Wednesday, December 7, 2011

Pegasus Plane Crash


This is The Super Constellation "Pegasus" pre October 8th 1970.......


And hours later...........


The story follows; but the plane remains here perfectly preserved in ice. Despite crashing and 40 plus years of Antarctic weather; it really is well preserved. If you look at some of the close ups and pictures of the open compartments, the hoses, metal, and even wooden pieces are in perfect shape. Things do not deteriorate here like elsewhere due to the difference between dry cold and wet cold. It's similar to the difference between the heat in say Texas as compared to Florida. Anyway; check out the pictures and if you choose to read the story. It sure makes me glad that we had 4 cancellations due to weather. Yeah no need to take chances. Also on that note I have a real uneasy feeling when I hear the term "Point of No Return" thrown around. How about turning around before that point. Enough said.....

So enjoy the photos and following story.




People have left there mark on the tail section.









At different times of the year due to wind and temperature more or less of the plane is exposed. I borrowed some pictures from others to show more of the plane.












These are the photos showing how intact the hoses and such are....











Yeah I know I shouldn't have...but....I did....(Panda is my nickname here)


Until next time.......

"Cooking on Ice"

Story below:



THE LAST FLIGHT SOUTH BY THE FLYING HORSE PEGASUS

By Noel Gillespie
 

Just before 9am on October 8, 1970 the Super Constellation "Pegasus" BuNo 131644 of the United States Navy's VZ6 Squadron departed from Christchurch Airport on a ten and one half hour flight to Antarctica. The Ill-fated Aircraft ended her life in a tangled heap on the ice of the Ross Sea. For the Second navigator Robert O'keefe the day is firmly etched in his mind recalling The events leading to the crash twenty nine years later. (Over thirty years now)

Just before 9am on a cool dull Christchurch morning of October the 8, 1970 Lt. Commander Cliff Greau a veteran of two previous Antarctic seasons roared his C-121J

Super Constellation into the Southern Skies. Appropriately named "Pegasus"-the flying horse, this was her seventh year of Antarctic operations.  Greau's mission was to open up "Operation Deep Freeze 71", destination the ice runway Williams Field, McMurdo Sound, and 2,600 miles away over open frozen water. A routine squadron's flight but was to end in tragic circumstance's ten and one half hours later.

Half an hour out from McMurdo, the weather had deteriorated to zero visibility with an intense storm, which had enveloped the base. Low on fuel and no alternative airfield, Commander Greau was forced to "crash land" the aircraft. After making five attempts he veered off to the right side of the  ice runway and the "Connie" was destroyed without loss of life.

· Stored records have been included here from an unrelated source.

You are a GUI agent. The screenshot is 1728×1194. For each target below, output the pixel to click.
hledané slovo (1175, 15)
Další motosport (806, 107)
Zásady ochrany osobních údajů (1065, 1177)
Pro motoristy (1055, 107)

"Pegasus" BuNo 131644 was the seventh aircraft of VX-6 Squadron carrying a crew of
12 and 68 passengers including a technician from Lockheed, the  aircraft's manufacturer
plus cargo and mail for the wintering over party. At midnight the first aircraft away was
another C-121J "Phoenix, followed by  five C130 Hercules at one hour intervals. The twelve man crew included the commander, two co-pilots and two navigators, two flight engineers, a radio operator and two load masters. The "Connie's" required two  navigators because the magnetic compasses and gyros were not operational below 60 degrees South so Celestial navigation was required. Its main mission with VZ-6 was moving personal from Christchurch to McMurdo and photo mapping the Antarctic continent.  The weather forecast for the McMurdo area was marginal as  a severe Antarctic storm was closing in. It had already caused a 24 hour holdup on flights between Christchurch and McMurdo and had grounded interior flights at McMurdo.

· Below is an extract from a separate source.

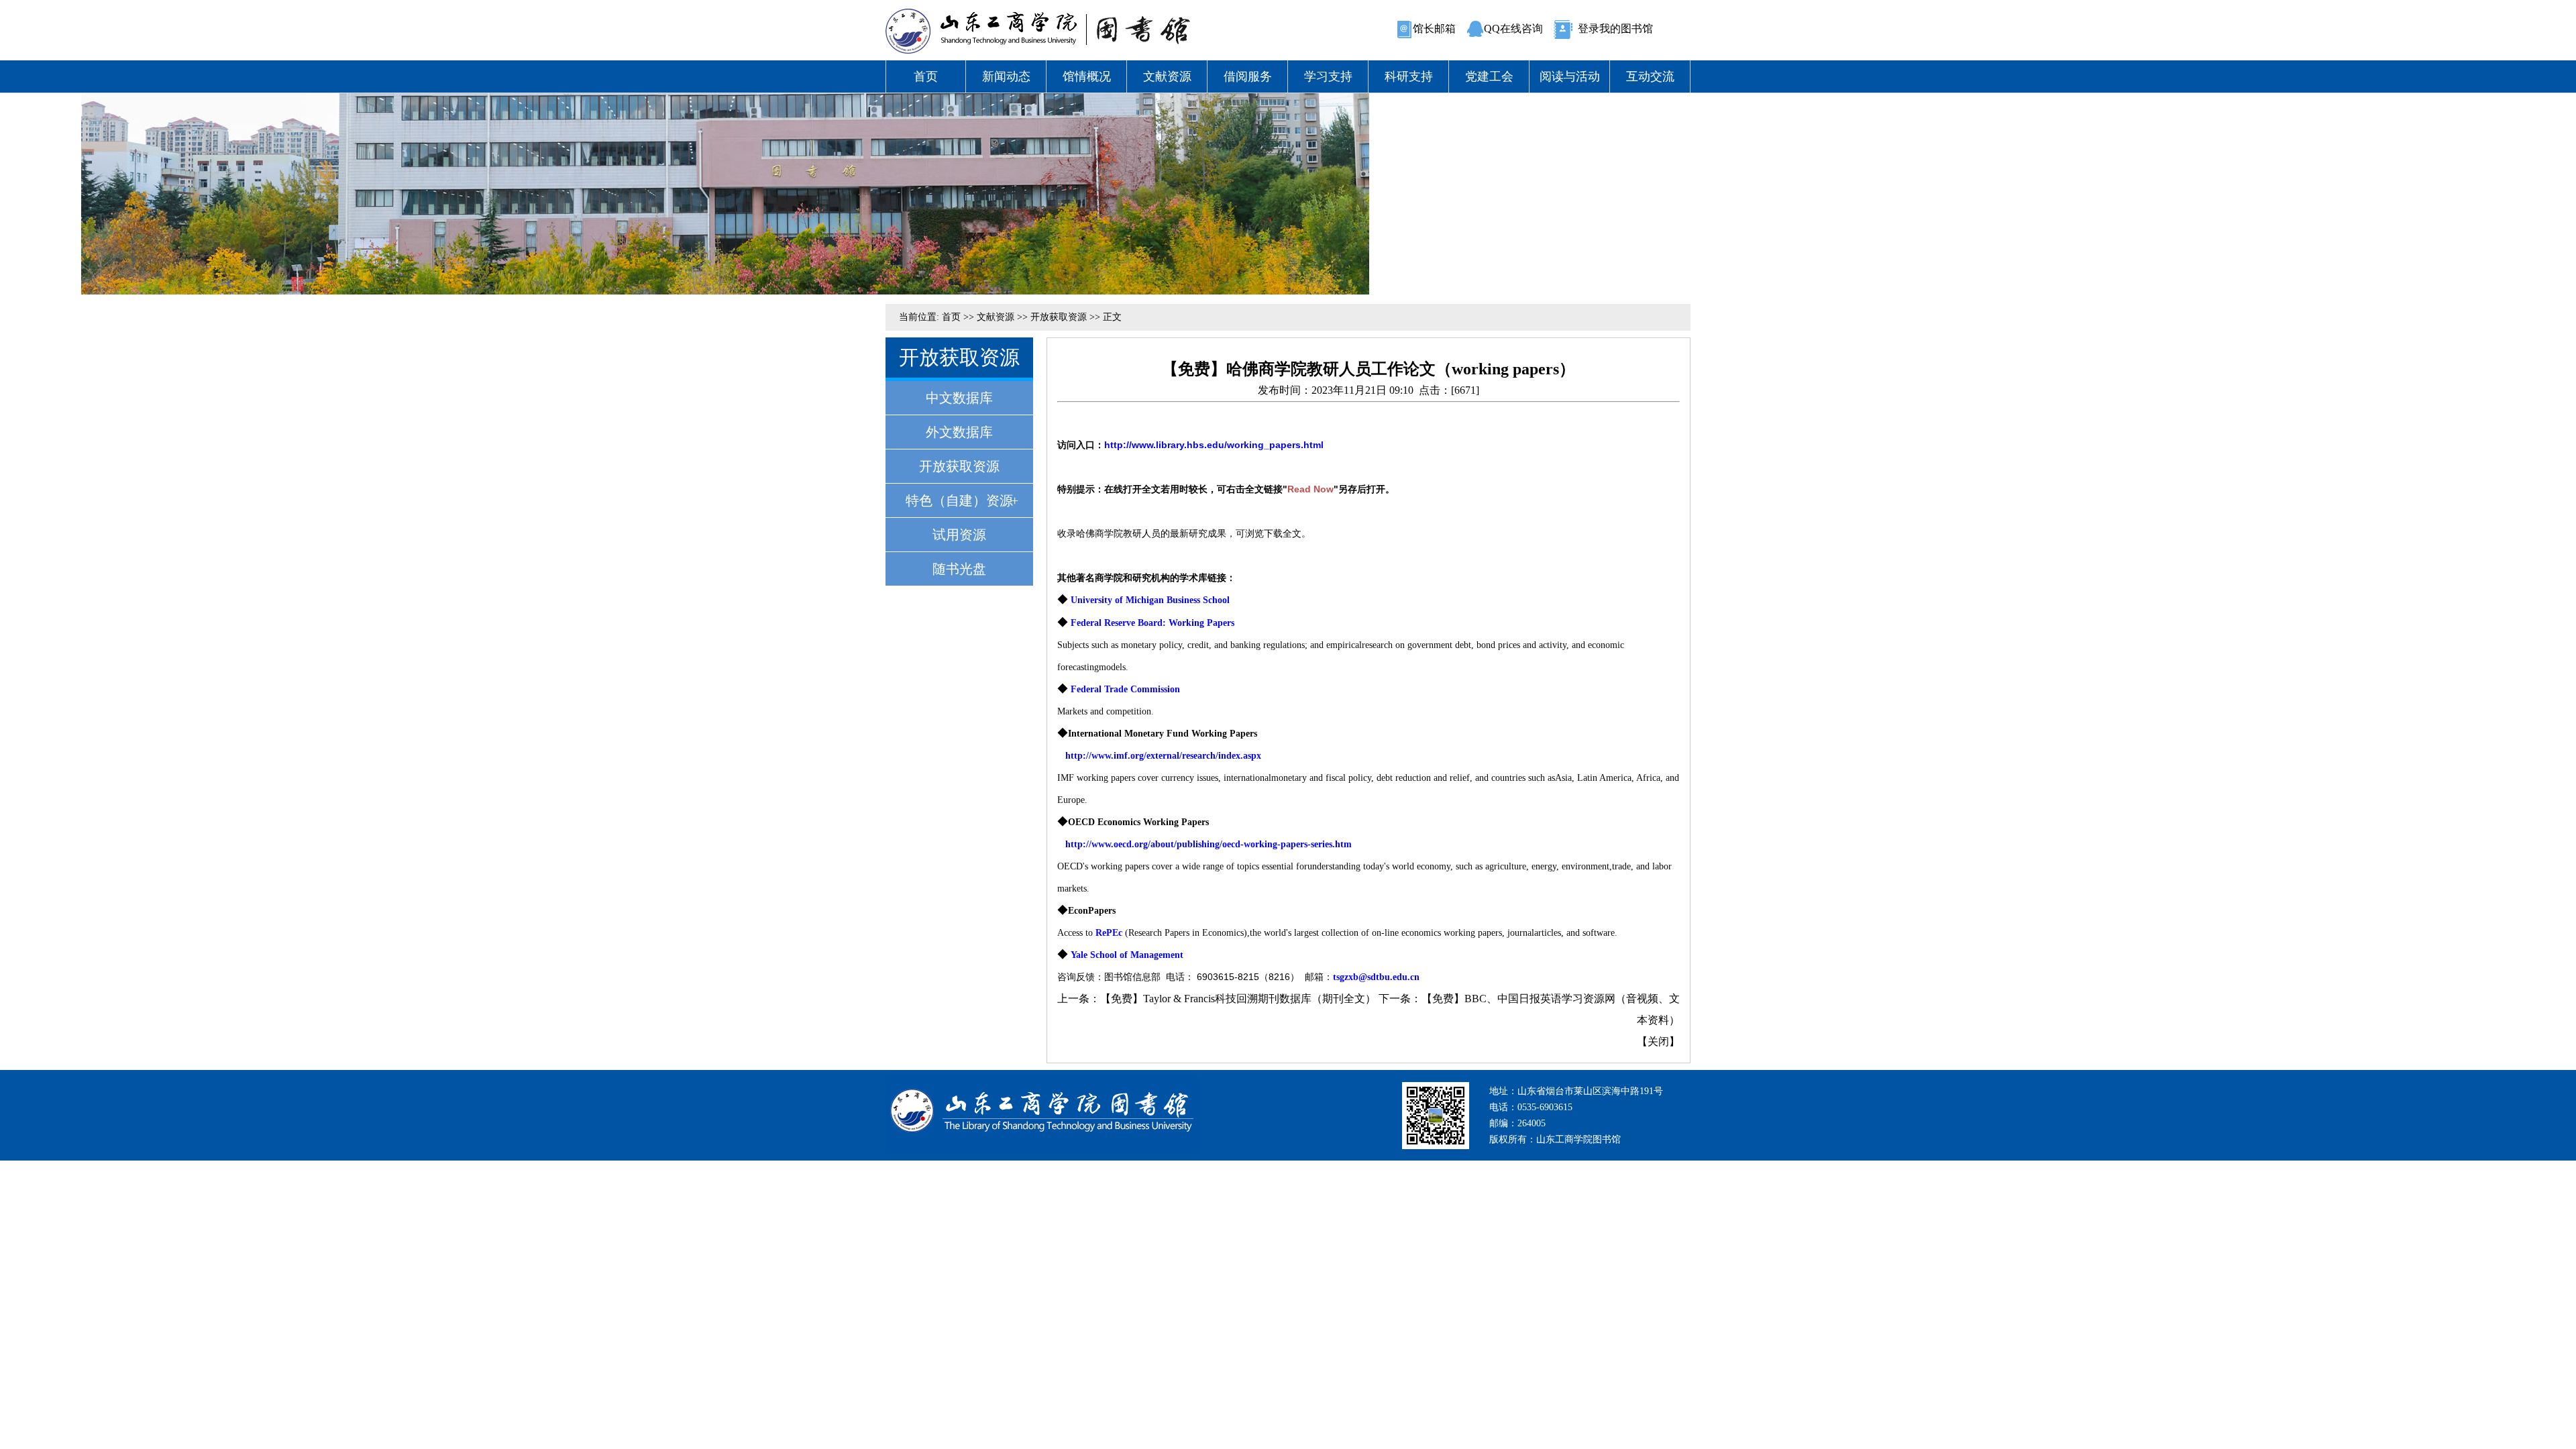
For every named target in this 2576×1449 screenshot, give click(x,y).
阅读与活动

With the weather of paramount concern to the crew and no alternate landing sites, there minds alert, the intrepid naval aviators kept regular contact with oceanic control as

"Pegasus" headed towards McMurdo center control.  Quintessentially, O'keefe a true navel aviator was the aircraft's second navigator. On the inaugural flight to the continent, he was unknowingly a matter of hours away from the grim introduction to Antarctic flying.  Says Bob O'keefe " As we reached the point of no return (PSR) at 4pm we had learned that the weather at McMurdo was deteriorating rapidly and visibility at Williams Field was 10 miles with wind of 13 mph, we commenced a conference. Lt. Commander Greau made the call to continue the flight South".  " We really didn't discuss it much, everyone on the flight deck had their own thoughts.  We also said a silent prayer as thoughts flashed back home".

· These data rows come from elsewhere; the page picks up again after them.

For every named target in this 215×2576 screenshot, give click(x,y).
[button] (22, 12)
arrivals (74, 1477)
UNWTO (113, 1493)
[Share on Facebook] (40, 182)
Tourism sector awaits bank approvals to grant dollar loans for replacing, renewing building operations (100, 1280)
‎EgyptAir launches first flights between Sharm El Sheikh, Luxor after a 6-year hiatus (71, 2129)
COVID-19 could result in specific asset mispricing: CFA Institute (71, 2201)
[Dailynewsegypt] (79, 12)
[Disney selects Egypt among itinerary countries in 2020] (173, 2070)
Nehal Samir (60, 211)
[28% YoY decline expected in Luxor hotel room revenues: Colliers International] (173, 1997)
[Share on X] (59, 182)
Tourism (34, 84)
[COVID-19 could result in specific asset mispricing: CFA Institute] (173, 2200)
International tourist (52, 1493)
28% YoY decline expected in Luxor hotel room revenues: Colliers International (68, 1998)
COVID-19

Between 6 and 7pm a snowstorm developed, visibility at McMurdo was reduced to zero
with winds gusting to 40 mph. The "Connie" utilized a slightly longer route into McMurdo than the Hurc's because of the Mountains on the continent and the Ross Sea required approaching aircraft to stay above Mount Erebus's elevation, than drop rapidly for the approach to Williams Fields.  The C-121 route required skirting the Ross Sea and Beauford Island than proceed straight into "Willy Field".  "I can remember being able to see Williams Field from about thirty miles out as we descended for our approach. The front of the storm was like a great white impregnable wall just to the South of the ice runway.We flew almost directly over the airfield buildings as we raced to beat the storm but we lost".



Beginning to receive vectors from the radar approach, the crew secured everything
aboard the aircraft. The crew briefed the passengers on the evacuation procedures should landing attempts be unsuccessful.  "We made six or seven ASD radar approaches. After each abortive approach our flight engineer reported to the commander of our fuel status and after the sixth approach the news we did not want to hear. Only enough fuel for one more approach and fifteen minutes of holding remained until they were completely out of fuel"  He tells of Cdr. Greau informing the crew that he was descending to 100 feet on the next approach, and if Cdr. Avery, the first pilot, could see any part of the runway, he should assume control of "Pegasus" and land the old girl.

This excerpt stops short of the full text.